Why it's wrong: Using left <= right causes the middle element to be processed twice when left == right, inverting it twice (which cancels out the inversion).

Correct Solution:

while left < right:
    if row[left] == row[right]:
        row[left] ^= 1
        row[right] ^= 1
    left += 1
    right -= 1

# Handle middle element separately
if left == right:
    row[left] ^= 1

2. Misunderstanding the Logic When Elements Are Different

The Pitfall: Explicitly swapping elements when they're different, not realizing that doing nothing achieves the correct result.

Incorrect Implementation:

if row[left] == row[right]:
    row[left] ^= 1
    row[right] ^= 1
else:
    # Unnecessary swap and invert
    row[left], row[right] = row[right], row[left]
    row[left] ^= 1
    row[right] ^= 1

Why it's wrong: When elements are different (e.g., left=0, right=1), flipping makes them (1, 0), then inverting makes them (0, 1). This is exactly what we started with, so no operation is needed.

Correct Solution: Simply do nothing when elements are different.

3. Using Row Index Instead of Column Index

The Pitfall: Using the wrong dimension for the right pointer initialization.

Incorrect Implementation:

for row in image:
    left = 0
    right = len(image) - 1  # Wrong!
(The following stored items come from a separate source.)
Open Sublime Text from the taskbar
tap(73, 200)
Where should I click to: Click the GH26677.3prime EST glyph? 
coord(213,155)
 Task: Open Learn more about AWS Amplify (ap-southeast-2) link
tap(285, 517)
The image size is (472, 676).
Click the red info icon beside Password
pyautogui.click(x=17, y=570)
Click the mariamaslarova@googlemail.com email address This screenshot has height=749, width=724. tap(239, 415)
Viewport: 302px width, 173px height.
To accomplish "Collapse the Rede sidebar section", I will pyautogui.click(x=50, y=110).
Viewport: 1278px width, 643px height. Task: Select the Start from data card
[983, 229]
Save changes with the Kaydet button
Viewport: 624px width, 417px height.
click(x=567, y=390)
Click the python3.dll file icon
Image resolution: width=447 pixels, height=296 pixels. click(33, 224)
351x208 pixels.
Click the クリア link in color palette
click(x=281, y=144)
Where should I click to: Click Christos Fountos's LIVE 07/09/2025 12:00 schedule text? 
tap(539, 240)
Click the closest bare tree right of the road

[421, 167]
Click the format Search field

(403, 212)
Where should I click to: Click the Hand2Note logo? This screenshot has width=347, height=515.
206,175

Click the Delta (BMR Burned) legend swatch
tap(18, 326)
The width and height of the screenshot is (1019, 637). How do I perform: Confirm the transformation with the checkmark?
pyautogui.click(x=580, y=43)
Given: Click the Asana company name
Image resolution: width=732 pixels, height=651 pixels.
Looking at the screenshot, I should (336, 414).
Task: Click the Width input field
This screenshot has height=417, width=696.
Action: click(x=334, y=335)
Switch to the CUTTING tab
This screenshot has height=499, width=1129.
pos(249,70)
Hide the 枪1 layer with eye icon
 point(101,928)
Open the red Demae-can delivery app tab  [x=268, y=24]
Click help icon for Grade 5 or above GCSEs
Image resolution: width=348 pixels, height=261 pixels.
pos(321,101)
This is number of rows

Correct Solution:

for row in image:
    left = 0
    right = len(row) - 1  # Correct: use row length
    # OR
    right = len(image[0]) - 1  # Since it's an n x n matrix

4. Creating New Matrix Instead of In-Place Modification

The Pitfall: Creating a new matrix when the problem can be solved in-place, leading to unnecessary space complexity.

Less Optimal:

result = []
for row in image:
    new_row = []
    for i in range(len(row) - 1, -1, -1):
        new_row.append(row[i] ^ 1)
    result.append(new_row)
return result

Better Solution: Modify the input matrix directly as shown in the original solution, achieving O(1) space complexity.